Where we think Azure shines above some of the other cloud services is the lack of friction to get started. It was the easiest to set up and to kick the tires on wrapping it into an Add-On. Microsoft includes plenty of documentation. There were fewer clicks and billing steps to get started on Azure than the Google Developer console. The credential information was easily and readily accessible once a resource was created.
Where we think Azure struggles is its sensitivity and erratic formatting. We had to write some code to strip out extraneous lines of text that only contained dashes, periods, semicolons, and commas that clearly were not present in the text. This isn’t that big of a deal, but was not necessary with any of the other models. Similar to our last OCR review, it handles column-based information on the receipt much less smoothly than other models like Textract, which seemed to handle this case the best of the three cloud services.
All the results in one place
You can flip through our viewer to see how each tool did with each of the documents.
Tools we skipped
Unfortunately, the pricing transparency is just not there anymore. In our last review we listed prices up front. The Abbyy team won’t even share a quote without a request, and that’s usually a sign that their tools will be out of reach for most newsrooms. Their quick start guides do seem to be pretty straightforward once you are approved, and in our previous review we noted that their platform was easy to use and set up. We also could no longer find any mention of their desktop app, which used to be available without page restrictions for $200. Pricing appears to have shifted to cloud services only.
We initially planned to test Calamari again, but quickly confirmed that it didn’t perform as well as Tesseract or docTR. Combined with the fact that the current release is over a year old, we decided to skip Calamari.
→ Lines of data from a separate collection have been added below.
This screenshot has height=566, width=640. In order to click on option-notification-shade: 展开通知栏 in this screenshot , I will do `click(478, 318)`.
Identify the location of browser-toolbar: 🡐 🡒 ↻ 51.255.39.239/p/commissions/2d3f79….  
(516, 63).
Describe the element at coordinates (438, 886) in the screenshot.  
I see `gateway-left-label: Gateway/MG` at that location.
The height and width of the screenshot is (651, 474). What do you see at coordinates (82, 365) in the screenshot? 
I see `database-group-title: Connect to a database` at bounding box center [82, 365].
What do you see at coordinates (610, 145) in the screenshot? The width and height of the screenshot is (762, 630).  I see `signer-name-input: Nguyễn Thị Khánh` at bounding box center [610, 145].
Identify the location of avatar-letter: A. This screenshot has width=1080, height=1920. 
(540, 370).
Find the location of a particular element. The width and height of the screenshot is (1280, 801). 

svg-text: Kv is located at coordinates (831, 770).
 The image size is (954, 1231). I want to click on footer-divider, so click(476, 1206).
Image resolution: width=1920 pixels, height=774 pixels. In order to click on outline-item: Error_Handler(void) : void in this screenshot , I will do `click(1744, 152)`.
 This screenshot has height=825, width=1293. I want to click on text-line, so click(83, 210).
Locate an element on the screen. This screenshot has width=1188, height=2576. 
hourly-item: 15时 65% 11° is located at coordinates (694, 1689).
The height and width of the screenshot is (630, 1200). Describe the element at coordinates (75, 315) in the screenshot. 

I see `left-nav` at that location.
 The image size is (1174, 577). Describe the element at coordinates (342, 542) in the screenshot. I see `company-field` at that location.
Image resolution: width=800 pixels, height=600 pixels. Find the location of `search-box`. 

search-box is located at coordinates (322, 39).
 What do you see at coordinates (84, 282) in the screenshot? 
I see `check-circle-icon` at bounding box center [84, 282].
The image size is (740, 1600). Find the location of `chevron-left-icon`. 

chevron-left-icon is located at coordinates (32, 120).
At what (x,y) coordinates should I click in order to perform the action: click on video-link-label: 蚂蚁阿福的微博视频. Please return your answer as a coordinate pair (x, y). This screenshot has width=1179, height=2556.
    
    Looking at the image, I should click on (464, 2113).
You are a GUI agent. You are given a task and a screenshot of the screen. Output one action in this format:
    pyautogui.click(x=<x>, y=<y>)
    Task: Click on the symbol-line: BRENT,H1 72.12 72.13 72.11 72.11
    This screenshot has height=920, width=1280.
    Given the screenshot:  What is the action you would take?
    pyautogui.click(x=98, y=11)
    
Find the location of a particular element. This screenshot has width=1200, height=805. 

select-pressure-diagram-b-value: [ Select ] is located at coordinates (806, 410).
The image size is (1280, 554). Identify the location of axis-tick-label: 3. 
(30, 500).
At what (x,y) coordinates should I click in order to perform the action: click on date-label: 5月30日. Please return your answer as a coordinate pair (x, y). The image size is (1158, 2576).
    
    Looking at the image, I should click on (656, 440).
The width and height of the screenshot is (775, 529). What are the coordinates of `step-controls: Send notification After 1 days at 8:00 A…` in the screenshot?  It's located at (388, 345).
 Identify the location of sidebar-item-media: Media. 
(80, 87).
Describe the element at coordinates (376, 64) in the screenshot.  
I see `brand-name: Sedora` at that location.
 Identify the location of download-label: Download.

OCRopus appears to have been archived.
As with Calamari, we quickly confirmed that Kraken wasn’t any better than the free or cloud-based services available. And it does not support Windows, which limits its usefulness.
Sanjin is MuckRock’s Open Source Fellow. He develops new add-ons, updates documentation of DocumentCloud add-ons and the DocumentCloud API, hosts trainings for both users and developers to get plugged into the DocumentCloud add-on platform, and recruits developers and organizations to use existing add-ons and develop their own in an open-source and collaborative way.